$2.5M Treasury Heist : Urgent questions on access governance

• “Over 80% of cyber breaches globally involve identity misuse; attackers no longer need to break into systems when they can simply use legitimate accounts and trusted workflows.”
• “If not properly managed, access builds up over time in excess of what is needed—a dangerous scenario known as ‘privilege creep’ that leaves institutions vulnerable from within.”
• “The incident demonstrates how a single compromised email or altered message can have far-reaching consequences when critical financial approvals rely on manual verification.”

The diversion of nearly USD 2.5 million from Sri Lanka’s Treasury highlights a dangerous evolution in financial crime: the manipulation of trusted communication over traditional hacking. With investigations pointing toward compromised emails and “privilege creep,” the incident underscores a global reality where 80% of breaches involve identity misuse. As Sri Lanka’s digital transformation accelerates, this heist serves as a critical wake-up call to move beyond simple perimeter defense toward a “Zero Trust” model that continuously validates every access point and financial approval pathway.
The confirmation of the diversion of nearly USD 2.5 million from Sri Lanka’s Treasury systems has caught national attention, with the latest updates suggesting a potential payment diversion involving compromised email communications. Sri Lanka CERT and the law enforcement agencies are among the authorities that continue their investigations, while international parties have also confirmed irregularities in the transaction process. 
The full facts of how this incident occurred are still under investigation at this stage.  One thing is clear, though: this was not just a conventional “cyberattack” in the traditional sense of systems being broken into from the outside. Rather, it seems to involve manipulation of trusted channels of communication and financial processes, which raises larger issues of access and control over transactions. 
Studies show that over 80% of cyber breaches globally involve identity misuse or compromised access. This means attackers often do not have to directly circumvent security systems. Instead, they use legitimate accounts, trusted workflows, and what looks like valid instructions to perform their actions. 
This situation is where many organisations, in particular large public institutions, face an increasing challenge. 
As organisations grow, access grows too. Employee roles change; external parties are involved; temporary permissions are granted for operational purposes. If not properly managed, access can build up over time in excess of what is needed a scenario sometimes described as “privilege creep.” 
Meanwhile, critical activities like financial approvals and payment instructions are often carried out through email and manual verification.
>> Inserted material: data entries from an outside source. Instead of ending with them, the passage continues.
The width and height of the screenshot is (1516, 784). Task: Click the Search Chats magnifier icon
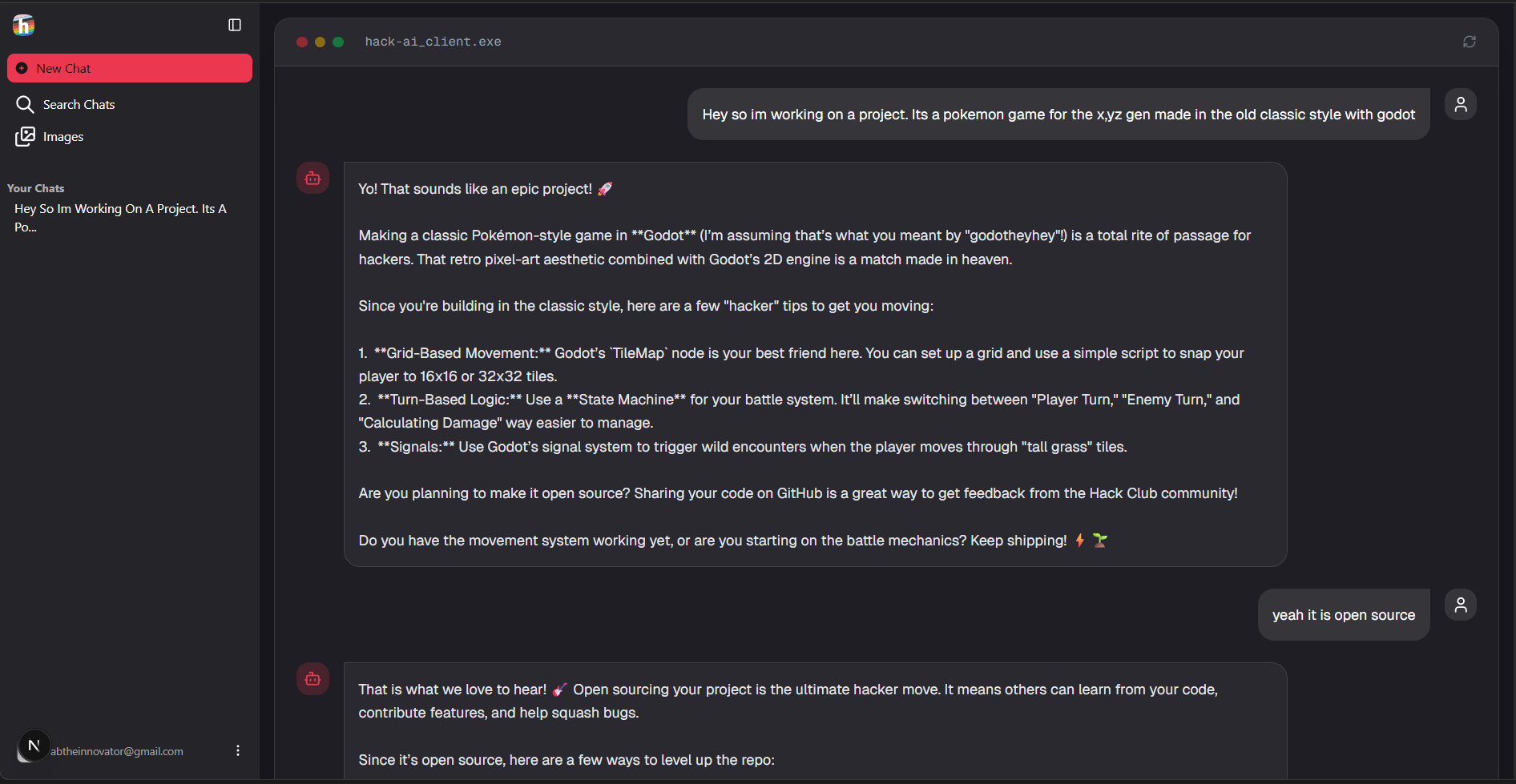(x=25, y=105)
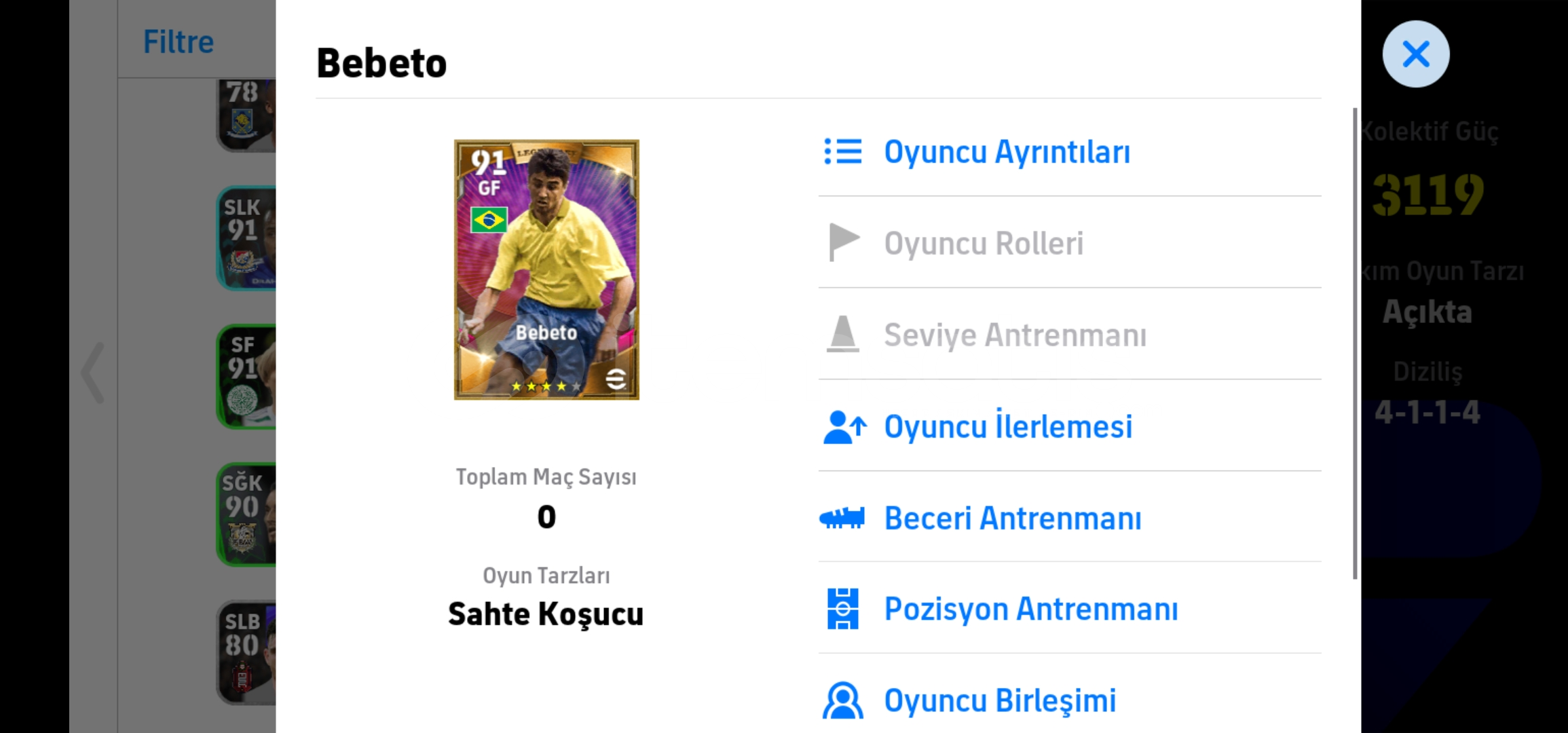The height and width of the screenshot is (733, 1568).
Task: Click the vertical scrollbar of the menu panel
Action: coord(1355,343)
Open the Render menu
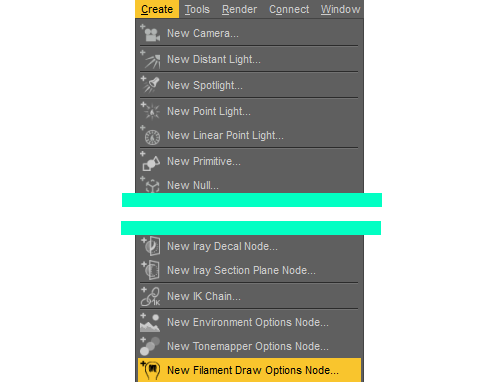 coord(239,9)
If these processes are not adequately controlled, a single compromised email or altered message can have far-reaching consequences without being detected immediately. 
The recent Treasury incident demonstrates how trusted systems and trusted communication channels themselves can be points of vulnerability.  The fast-paced digital transformation in Sri Lanka further adds urgency to this issue. More government services are going online, and more cross-border financial interactions are occurring, so the number of users, systems and access points keeps growing. This transformation is critical, but it needs stronger mechanisms to ensure access is controlled properly and continuously monitored. 
Sri Lanka has already started to move in this direction, which is encouraging. The 2023 government cybersecurity circular mandates structured information security practices across public institutions, including controls to prevent unauthorised access.
Recent efforts by the the Ministry of Digital Economy has included the addition of threat intelligence and attack surface monitoring capabilities to improve visibility across government systems.  
These are major developments. But visibility alone is not enough. 
The critical challenge is to ensure access is approved, continuously validated, and controlled. In many environments there can be a gap between what is formally approved and what is actually in systems. Permissions may be revoked unexpectedly and changes may occur outside formal processes.  
That’s why incidents like this serve as a reminder that better governance around access and verification is needed.  Organisations must grant access on the basis of clear need, for limited periods and regularly review access. Critical transactions also require sound validation mechanisms, which can’t rely on a single communication channel. 
One emerging global approach to this challenge is the concept of “never trust, always verify,” or as it is often called, Zero Trust. This method stresses the persistent authentication of users, systems and activities even if they come from within trusted zones. 
In the end, cybersecurity is not merely protecting systems from external threats today. It also means internal processes, access rights and decision pathways are robust, transparent and accountable.  While this incident is still under investigation, it is a timely reminder for public and private sector organisations that strong systems are not enough – access and control needs to evolve with them.